(Entries taken from a collection)
BEGIN
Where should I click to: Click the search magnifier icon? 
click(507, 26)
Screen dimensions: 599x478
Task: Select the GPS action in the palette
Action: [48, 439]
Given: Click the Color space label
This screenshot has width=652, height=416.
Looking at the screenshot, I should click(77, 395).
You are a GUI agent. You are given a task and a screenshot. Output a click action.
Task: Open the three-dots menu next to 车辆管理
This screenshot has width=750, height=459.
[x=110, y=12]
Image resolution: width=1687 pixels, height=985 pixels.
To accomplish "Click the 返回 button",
END
Give an exact copy of the lines from the one with "You are a GUI" through the end of the entries, both ends included.

[Task response]
You are a GUI agent. You are given a task and a screenshot. Output a click action.
Task: Open the three-dots menu next to 车辆管理
This screenshot has width=750, height=459.
[x=110, y=12]
Image resolution: width=1687 pixels, height=985 pixels.
To accomplish "Click the 返回 button",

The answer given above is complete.